◆ Material shown ◆
● ● ●

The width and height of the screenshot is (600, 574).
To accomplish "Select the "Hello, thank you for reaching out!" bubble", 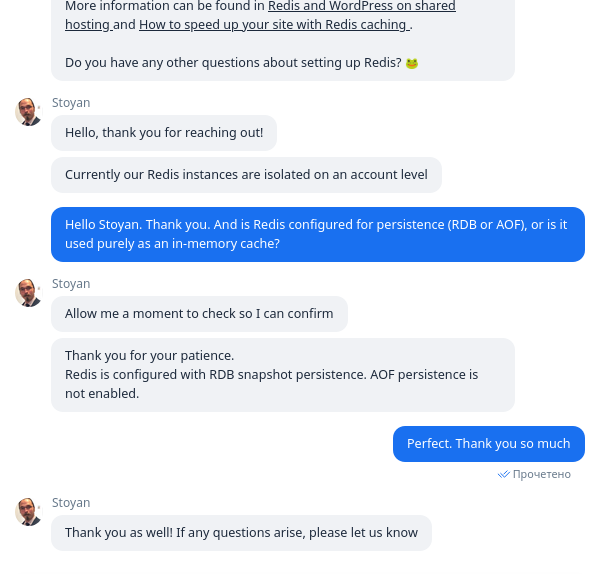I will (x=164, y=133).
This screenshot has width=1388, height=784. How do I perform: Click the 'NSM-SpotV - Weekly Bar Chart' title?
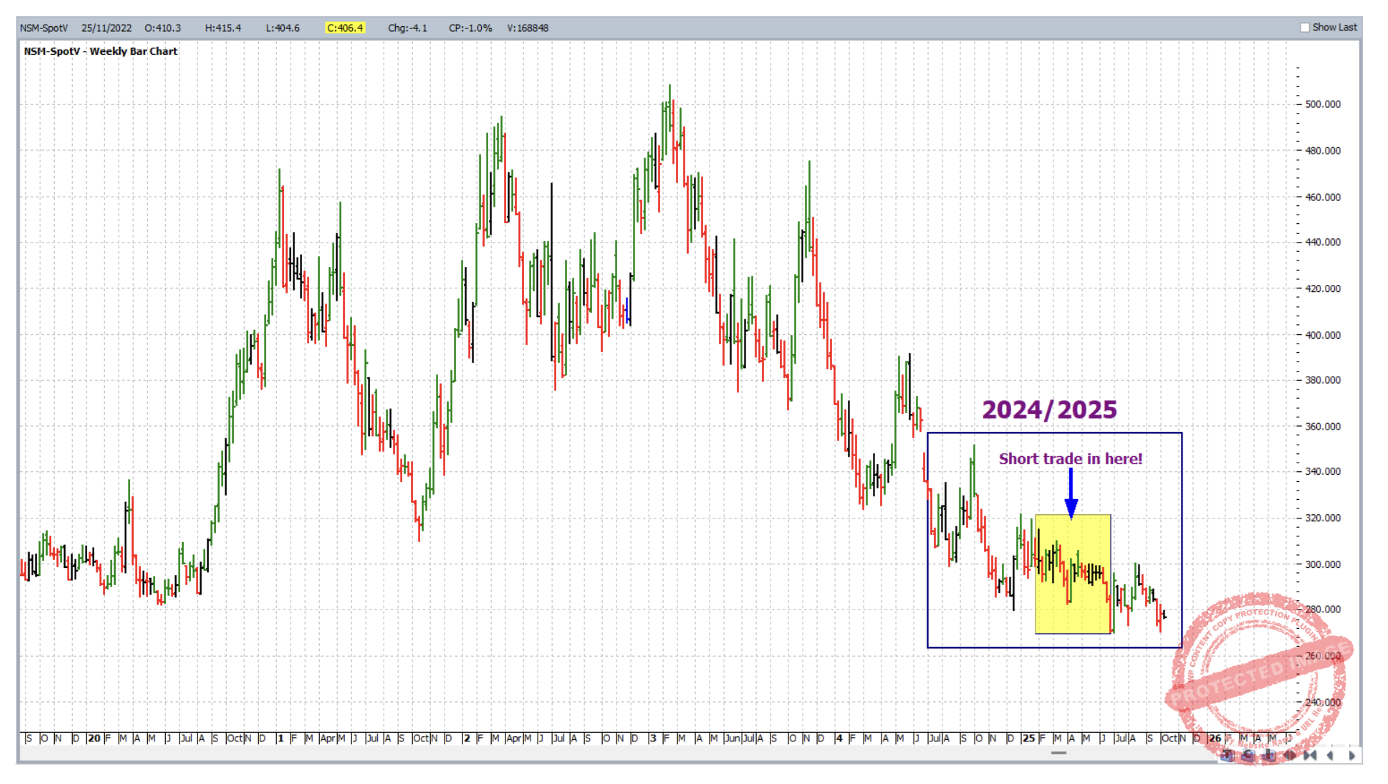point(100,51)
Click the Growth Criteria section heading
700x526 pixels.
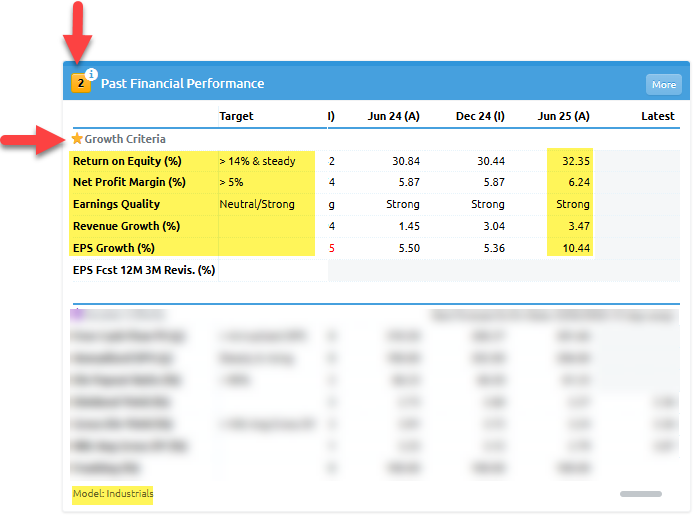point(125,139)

● ● ●

◆ The request ◆
Starting at the line that contains "This screenshot has" and ending at the last line of the rows, swap every "Click" for "Select". Give those lines again without the pictures, with everything else unchanged.

◆ Response to the exercise ◆
This screenshot has width=1388, height=784. How do I perform: Select the 'NSM-SpotV - Weekly Bar Chart' title?
point(100,51)
Select the Growth Criteria section heading
700x526 pixels.
point(125,139)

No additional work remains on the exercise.